Smartseq2 cDNA synthesis
Single cell lysate was reverse transcribed using Smartscribe Reverse Transcriptase (Clontech) in a 10 μl reaction including a Smartseq2 (ref. 34) TSO (Supplementary Table 1) according to manufacturer’s instructions at 42 °C. The resulting cDNA was treated with 1 μl of 1:10 dilutions of RNAse A (Thermofisher) and Lambda Exonuclease (NEB) for 30 min at 37 °C. A PCR amplification step using KAPA Hifi Readymix 2 × (KAPA) step was performed incubating at 95 °C for 3 min, followed by 27 cycles of (98 °C for 20 s, 67 °C for 15 s, 72 °C for 4 min), with a final extension at 72 °C for 5 min.
Illumina sequencing
The resulting full-length cDNA PCR product was treated with Tn5 enzyme53, which was loaded with Tn5ME-A/R and Tn5ME-B/R adaptors (Supplementary Table 1). The Tn5 product was then nick-translated and amplified for 13 cycles (72 °C for 6 min, followed by 98 °C for 30 s and 13 cycles of (98 °C for 10 s, 63 °C for 30 s, 72 °C for 2 min), with a final extension at 72 °C for 5 min) with KAPA Hifi Polymerase (KAPA) and Nextera Index Primers (Supplementary Table 1). Libraries were then size selected using a E-gel 2% EX (Thermo-Fisher) to a size range of 400–1,000 bp, and sequenced on an Illumina HiSeq2500 2 × 150 run.
Nanopore sequencing
To achieve the 1 μg of DNA needed for the Oxford Nanopore library prep, the full-length cDNA product was split into five aliquots and amplified for 13 cycles with KAPA Hifi Readymix 2 × (KAPA) using the ISPCR or multiplex cellular index primers. The following reaction was incubated at 95 °C for 3 min, followed by 13 cycles of (98 °C for 20 s, 67 °C for 15 s, 72 °C for 4 min) with a final extension at 72 °C for 5 min. The single cDNA or multiplex product was further end-repaired and dA-tailed using NEBNext Ultra End Repair/dA tailing mix (NEB), and adaptor ligated using the sequencing adaptors provided by ONT (HP Adaptor/Adaptor Mix). Ligation reaction was performed using Blunt/TA ligase master mix (NEB). Reactions were then enriched using Dynabeads MyOne C1 Streptavidin (Life Technologies) to capture molecules that contain the HP Adaptor. Enriched libraries were then mixed with Fuel mix and Running buffer provided by ONT. Single-cell libraries were either sequenced solely on one (Cell1 and Cell2) or two (Cell3) separate MinION R7.3 flow cells and ran on the 48 h 2D protocol. For our multiplexing strategy, single R9.4 flow cells were used (Pool1: Cells4–7, Pool2: Lexogen libraries) and ran on the 48 h 2D protocol.
Data analysis
Illumina paired end 150 bp reads in fastq format were quality and adaptor trimmed using trimmomatic (v0.33)54. The trimmed reads were aligned using STAR (v2.4)35 to the mouse genome (Sequence: GRCm38, Annotation: Gencode vM10 (ref. 41)). Illumina reads were assembled for each cell separately using the Trinity (v2.2.0)44 set of tools.

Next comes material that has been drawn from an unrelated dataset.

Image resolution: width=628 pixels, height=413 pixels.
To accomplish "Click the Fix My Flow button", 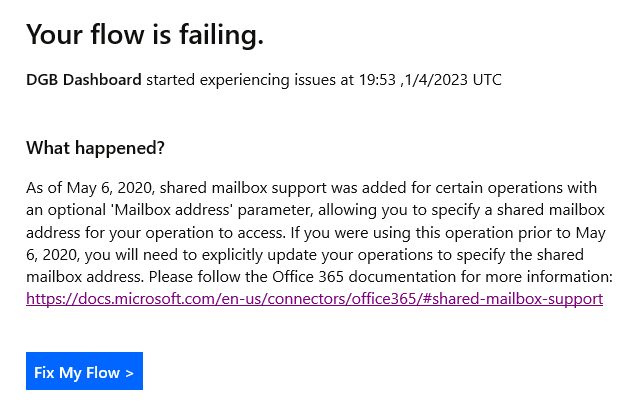I will (84, 371).
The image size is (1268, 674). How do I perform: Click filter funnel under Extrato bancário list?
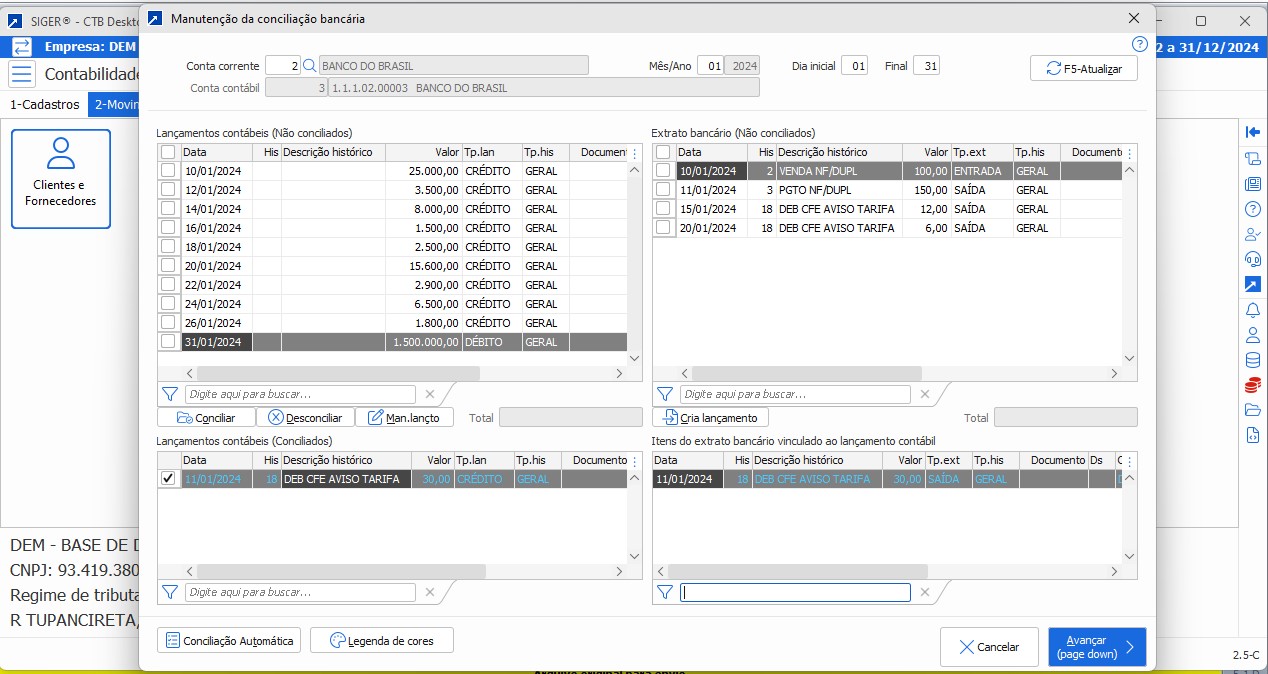[664, 394]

ONT reads were processed using the Metrichor cloud platform 2D workflow. For R7.3 runs, both reads that passed or failed Metrichor quality cutoffs were retained. For R9.4 runs, reads that failed Metrichor quality cutoffs were discarded as they also failed our alignment criteria. Fast5 files generated by Metrichor were converted into fastq and fasta formats using poretools (v0.5.1)55.

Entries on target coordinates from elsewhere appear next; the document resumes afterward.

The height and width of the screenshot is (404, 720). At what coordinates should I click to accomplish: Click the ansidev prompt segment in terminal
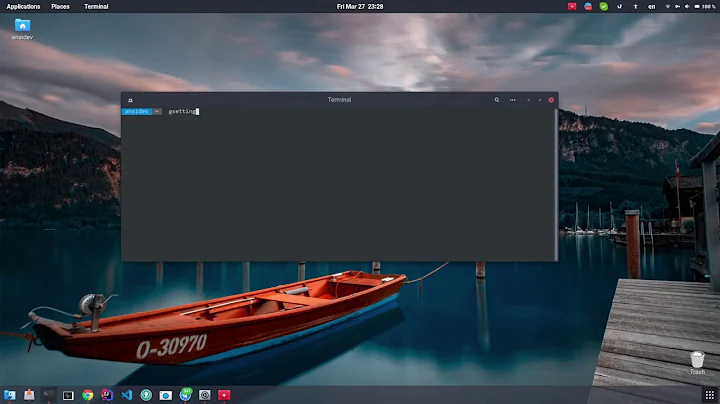pyautogui.click(x=135, y=111)
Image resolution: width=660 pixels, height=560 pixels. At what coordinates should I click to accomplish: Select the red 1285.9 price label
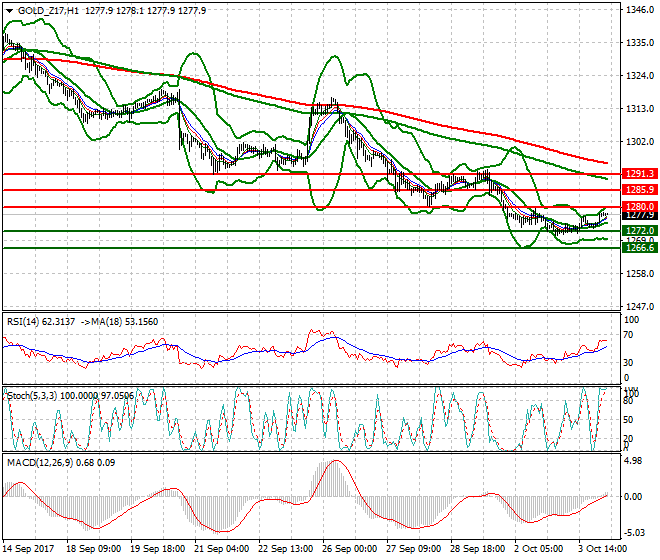click(639, 189)
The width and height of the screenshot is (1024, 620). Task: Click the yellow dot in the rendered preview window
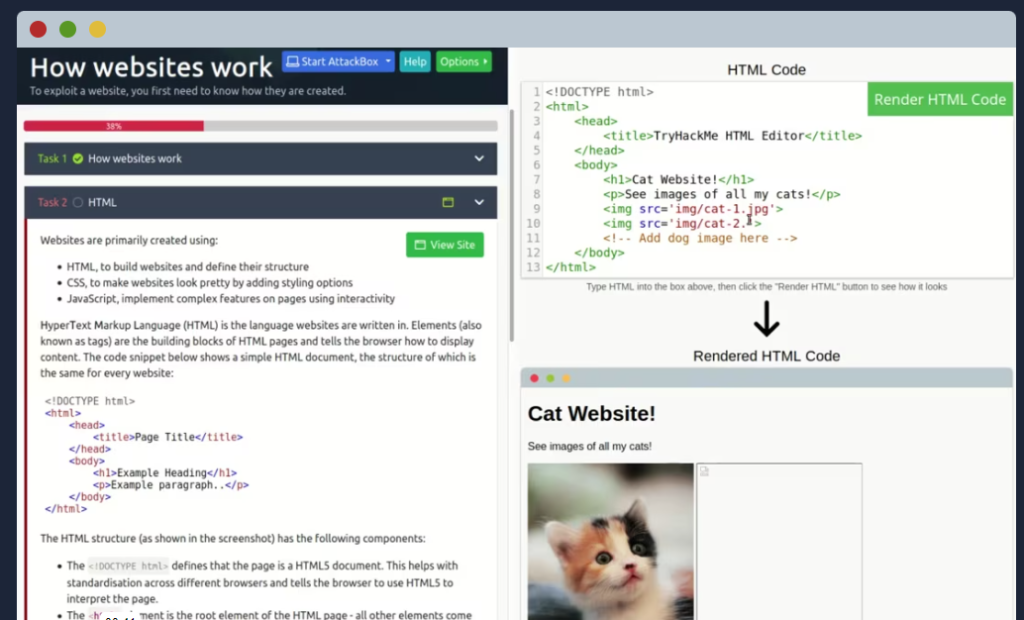[566, 378]

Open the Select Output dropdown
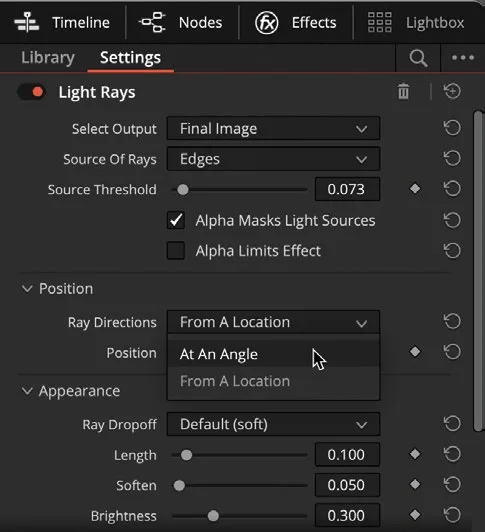[273, 128]
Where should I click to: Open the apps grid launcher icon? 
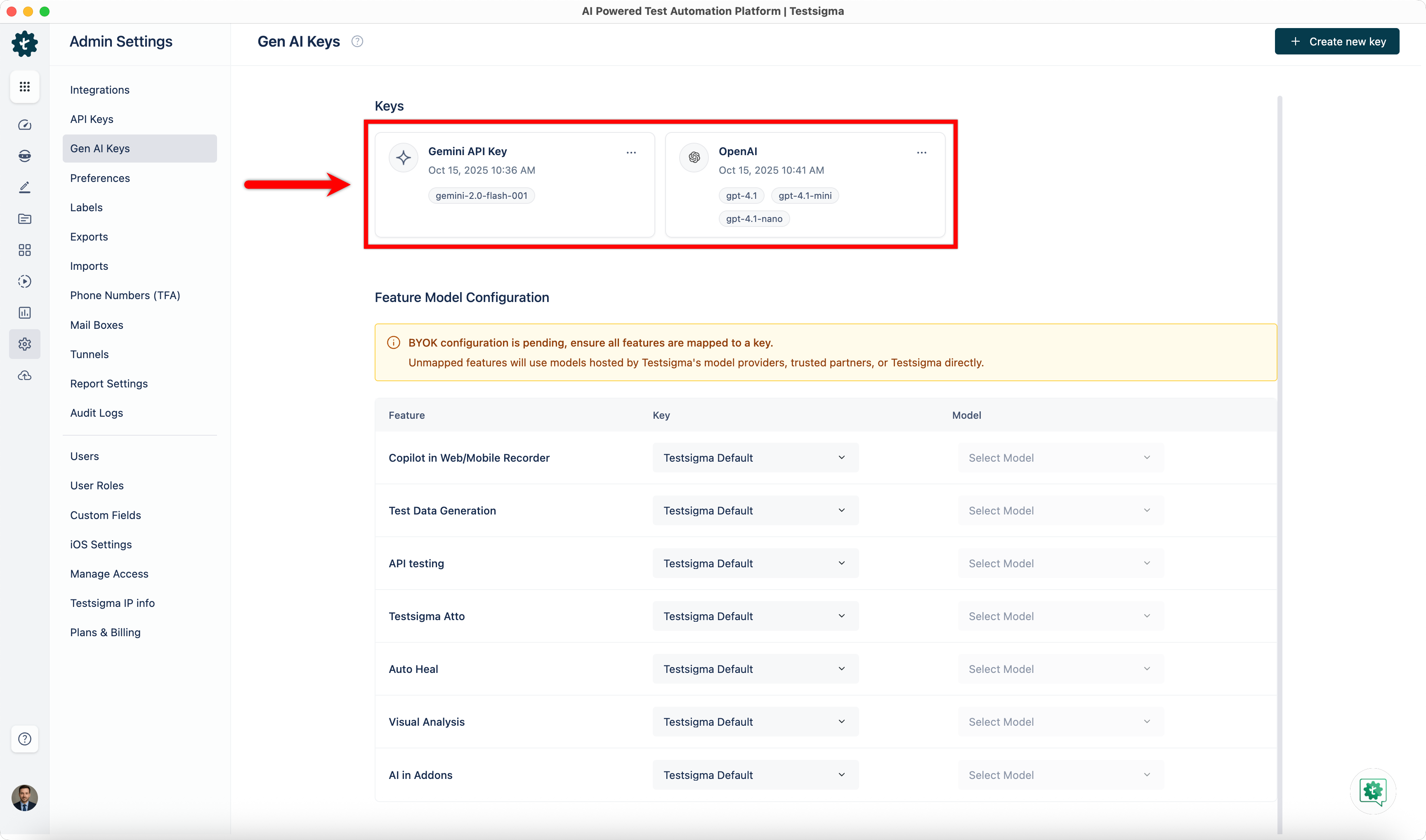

For demultiplexing, index-sequences were aligned to the reads using BLAT with parameters: -noHead -stepSize=1 -minScore=20 -minIdentity=20. Reads for which index-sequences could be identified were trimmed and assigned to the respective libraries. Next, for multiplexed and non-multiplexed reads alike, ISPCR adaptor sequences were identified and trimmed using Levenshtein distances. Reads for which ISPCR adaptors could be identified and trimmed were marked but all reads, trimmed or not, were aligned to the mouse genome (GRCm38) using BLAT(v35 × 1)37 with parameters: -stepSize=5 -repMatch=2253 -minScore=100 -minIdentity=50 -maxIntron=2,000,000. Alignments were filtered for a single alignment per read. This filtering process involved three steps: (i) the highest scoring alignment for each read is identified, alignment scores within 2% of each other were treated as ties, (ii) in case of ties the alignment with largest number of gaps is selected (this selects against alignment to unspliced pseudo-genes) and (iii) if the best alignment of a read has a ratio of aligned bases to read bases ≤0.6 the read and its alignment are discarded.
Gene Expression for ONT and Illumina RNAseq was analysed using custom scripts. For each gene, the number of reads overlapping with its exons was counted, normalized to total number of aligned reads in a library and reported as Reads Per Gene per 10,000 reads (RPG10K). Genes were counted as expressed if they had a RPG10K value >0. RPG can be calculated as: RPG10k= (total # of reads aligned to gene exon/total # of reads aligned in sample) × 10,000.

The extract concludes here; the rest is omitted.